VAP occurring early after intubation typically involves fewer resistant organisms and is thus associated with a more favorable outcome. Because respiratory failure requiring mechanical ventilation is itself associated with a high mortality, determination of the exact contribution of VAP to mortality has been difficult. As of 2006, estimates range from 33% to 50% death in patients who develop VAP. Mortality is more likely when VAP is associated with certain microorganisms (Pseudomonas, Acinetobacter), blood stream infections, and ineffective initial antibiotics. VAP is especially common in people who have acute respiratory distress syndrome (ARDS).[34][35]
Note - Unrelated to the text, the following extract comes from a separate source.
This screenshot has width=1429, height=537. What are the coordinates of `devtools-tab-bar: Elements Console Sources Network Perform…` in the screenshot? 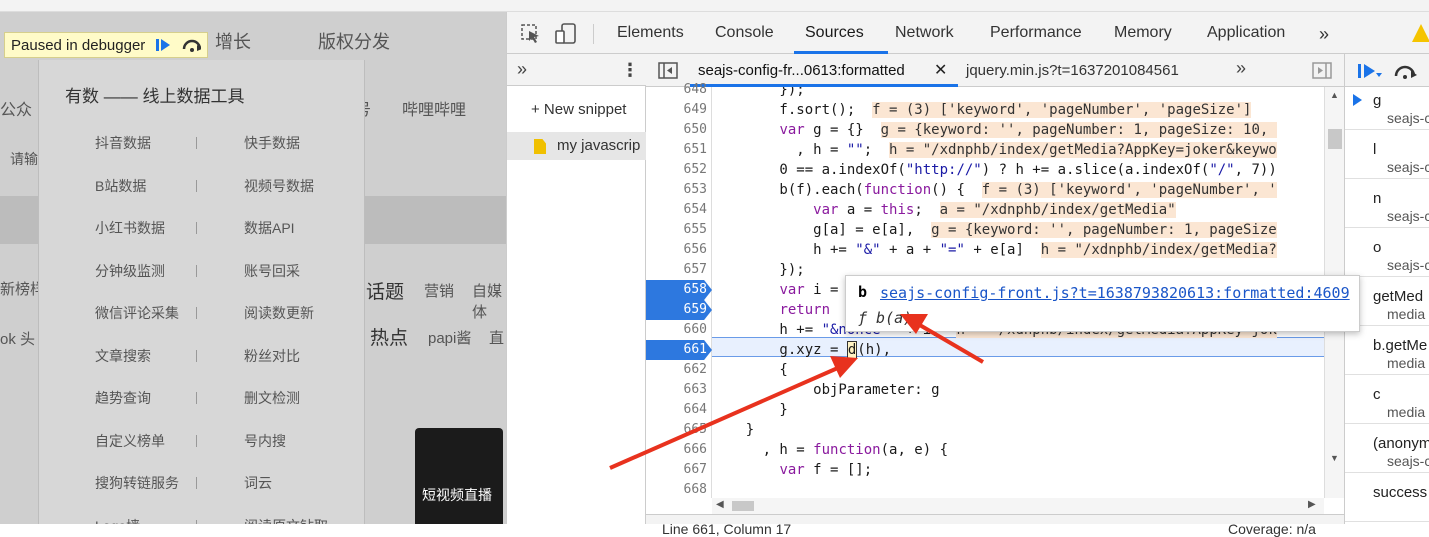 It's located at (968, 33).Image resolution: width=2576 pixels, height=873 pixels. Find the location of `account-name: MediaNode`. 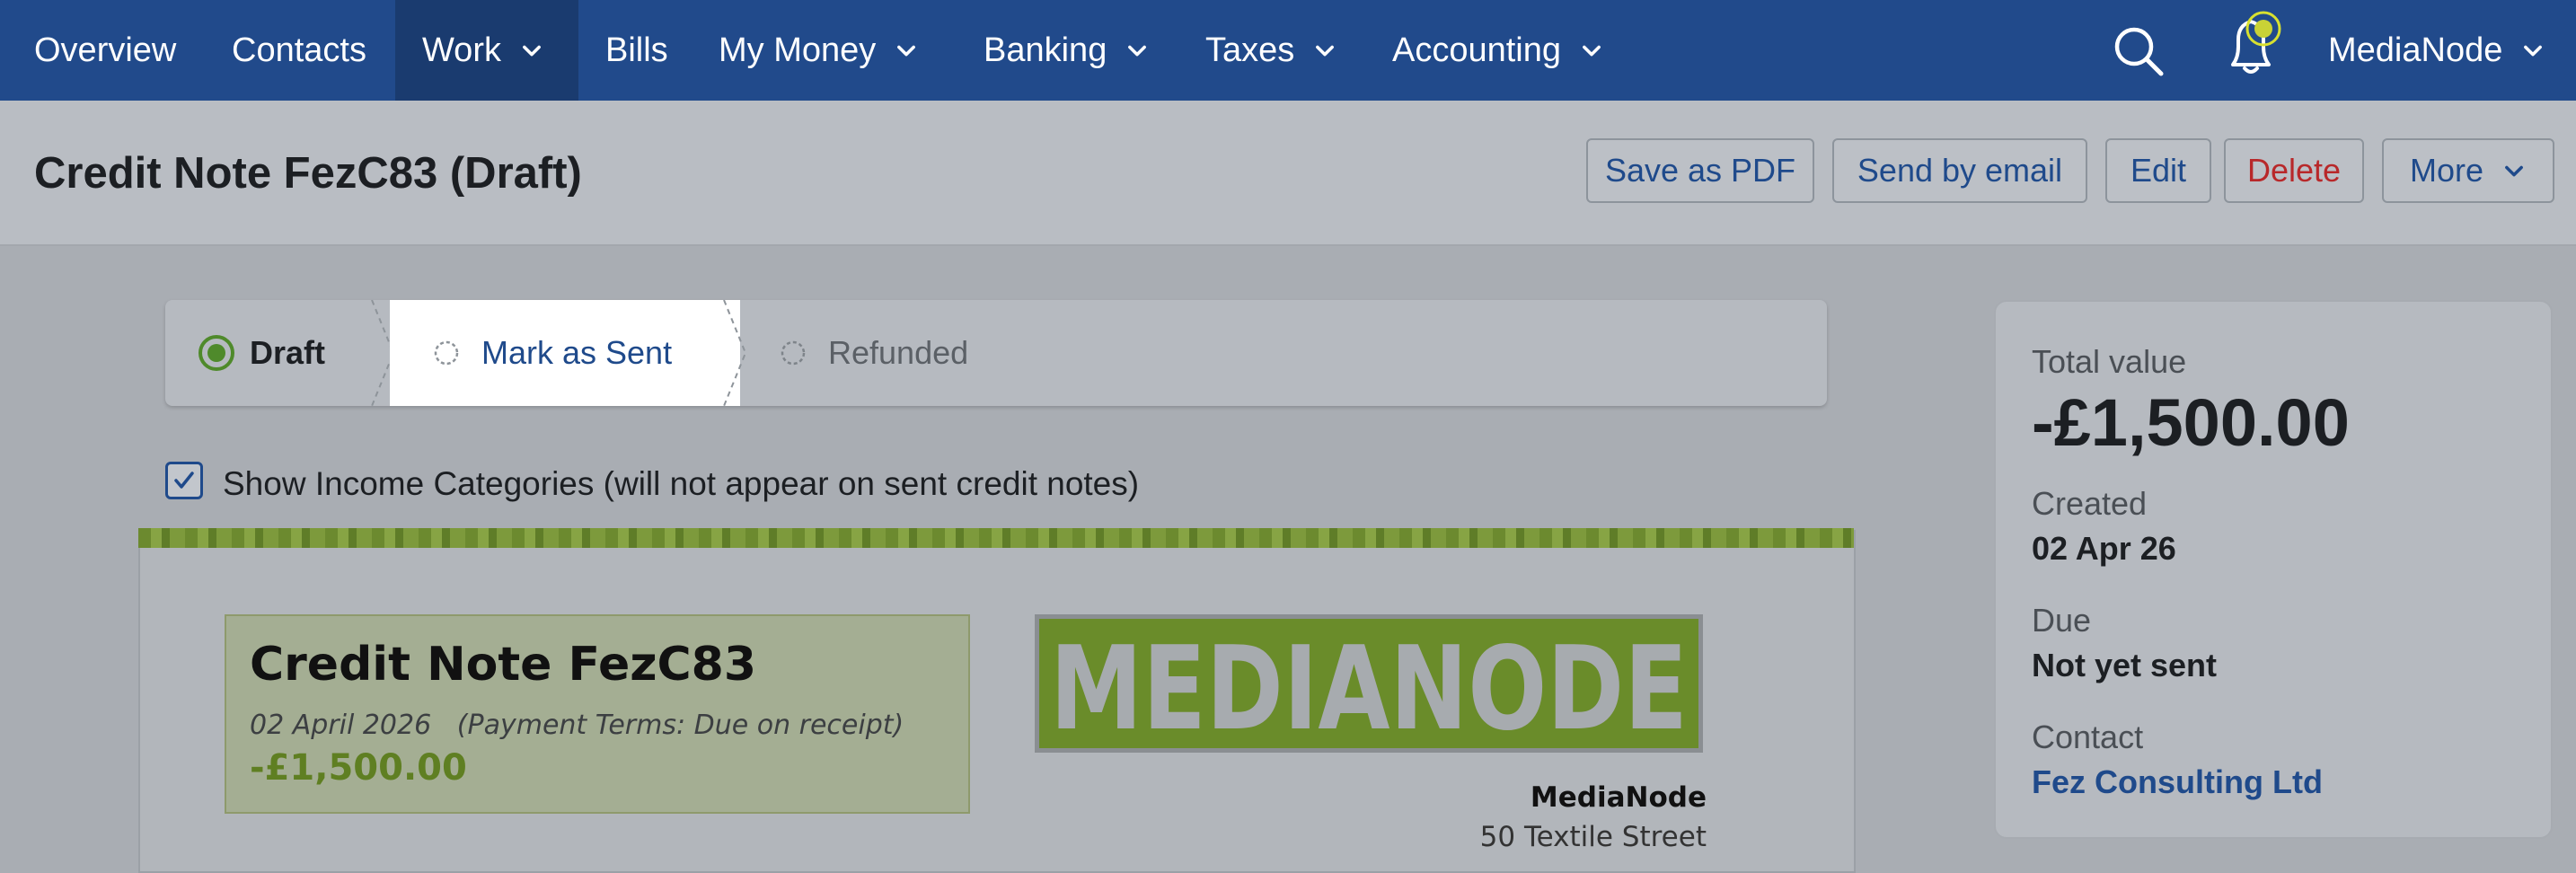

Between 8 and 28% of patients receiving mechanical ventilation are affected by VAP.[36] VAP can develop at any time during ventilation, but occurs most often in the first week of mechanical ventilation.[3] There is some evidence for gender differences in the course of VAP: men have been found to get VAP more often, but women are more likely to die after contracting VAP.[37] Recent reports indicate that patients with Coronavirus disease 2019 who require mechanical ventilation in an Intensive care unit are at increased risk of ventilator-associated pneumonia, compared to patients without COVID-19 ventilated in the same unit[38] and patients who had viral pneumonitis arising from viruses other than SARS-CoV-2.[39] Why this increased susceptibility should be present remains uncertain, as the noted reports[38][39] adjusted for duration of ventilation, it is likely that the increased susceptibility relates impaired innate immunity in the lungs.[40] However several observational studies have identified the use of glucocorticoids as a factor associated with increased risk of VAP[41][42] and other Hospital-acquired infections.[43]